--- DATA RECORDS Enclosed Below ---

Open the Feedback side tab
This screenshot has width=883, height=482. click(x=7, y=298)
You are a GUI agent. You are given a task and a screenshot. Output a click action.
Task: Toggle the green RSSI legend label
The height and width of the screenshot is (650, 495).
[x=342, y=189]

--- End of Enclosed DATA RECORDS ---

### WHAT YOU ARE ASKED TO DO
Could you set down every line above exactly as written?

### EXERCISE ANSWER
Open the Feedback side tab
This screenshot has width=883, height=482. click(x=7, y=298)
You are a GUI agent. You are given a task and a screenshot. Output a click action.
Task: Toggle the green RSSI legend label
The height and width of the screenshot is (650, 495).
[x=342, y=189]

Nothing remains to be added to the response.